-- Stated goal --
Reproduce the following entries line for line, without changing anything.

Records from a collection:
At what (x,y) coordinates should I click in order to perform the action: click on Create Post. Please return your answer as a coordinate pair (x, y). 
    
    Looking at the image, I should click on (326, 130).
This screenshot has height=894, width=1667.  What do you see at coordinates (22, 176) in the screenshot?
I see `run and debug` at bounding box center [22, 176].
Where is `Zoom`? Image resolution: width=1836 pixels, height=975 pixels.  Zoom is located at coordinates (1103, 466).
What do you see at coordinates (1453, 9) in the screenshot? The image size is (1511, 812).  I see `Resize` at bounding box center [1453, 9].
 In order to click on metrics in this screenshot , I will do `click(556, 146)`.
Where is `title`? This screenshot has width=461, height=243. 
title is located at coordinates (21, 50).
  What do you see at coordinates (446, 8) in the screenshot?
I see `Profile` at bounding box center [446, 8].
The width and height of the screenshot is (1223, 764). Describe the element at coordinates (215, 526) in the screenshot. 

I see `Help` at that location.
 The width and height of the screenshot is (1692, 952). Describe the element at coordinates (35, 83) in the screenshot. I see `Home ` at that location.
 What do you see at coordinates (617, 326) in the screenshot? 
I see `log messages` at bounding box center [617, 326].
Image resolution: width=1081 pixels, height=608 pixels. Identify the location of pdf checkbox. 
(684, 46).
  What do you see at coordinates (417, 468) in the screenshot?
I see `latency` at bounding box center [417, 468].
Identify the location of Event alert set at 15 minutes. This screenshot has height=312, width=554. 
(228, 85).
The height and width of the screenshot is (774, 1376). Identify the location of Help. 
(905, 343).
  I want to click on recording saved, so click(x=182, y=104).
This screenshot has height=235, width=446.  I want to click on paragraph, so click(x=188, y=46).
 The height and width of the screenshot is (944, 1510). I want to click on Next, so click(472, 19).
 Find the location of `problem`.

-- Written response --
At what (x,y) coordinates should I click in order to perform the action: click on Create Post. Please return your answer as a coordinate pair (x, y). 
    
    Looking at the image, I should click on (326, 130).
This screenshot has height=894, width=1667.  What do you see at coordinates (22, 176) in the screenshot?
I see `run and debug` at bounding box center [22, 176].
Where is `Zoom`? Image resolution: width=1836 pixels, height=975 pixels.  Zoom is located at coordinates (1103, 466).
What do you see at coordinates (1453, 9) in the screenshot? The image size is (1511, 812).  I see `Resize` at bounding box center [1453, 9].
 In order to click on metrics in this screenshot , I will do `click(556, 146)`.
Where is `title`? This screenshot has width=461, height=243. 
title is located at coordinates (21, 50).
  What do you see at coordinates (446, 8) in the screenshot?
I see `Profile` at bounding box center [446, 8].
The width and height of the screenshot is (1223, 764). Describe the element at coordinates (215, 526) in the screenshot. 

I see `Help` at that location.
 The width and height of the screenshot is (1692, 952). Describe the element at coordinates (35, 83) in the screenshot. I see `Home ` at that location.
 What do you see at coordinates (617, 326) in the screenshot? 
I see `log messages` at bounding box center [617, 326].
Image resolution: width=1081 pixels, height=608 pixels. Identify the location of pdf checkbox. 
(684, 46).
  What do you see at coordinates (417, 468) in the screenshot?
I see `latency` at bounding box center [417, 468].
Identify the location of Event alert set at 15 minutes. This screenshot has height=312, width=554. 
(228, 85).
The height and width of the screenshot is (774, 1376). Identify the location of Help. 
(905, 343).
  I want to click on recording saved, so click(x=182, y=104).
This screenshot has height=235, width=446.  I want to click on paragraph, so click(x=188, y=46).
 The height and width of the screenshot is (944, 1510). I want to click on Next, so click(472, 19).
 Find the location of `problem`.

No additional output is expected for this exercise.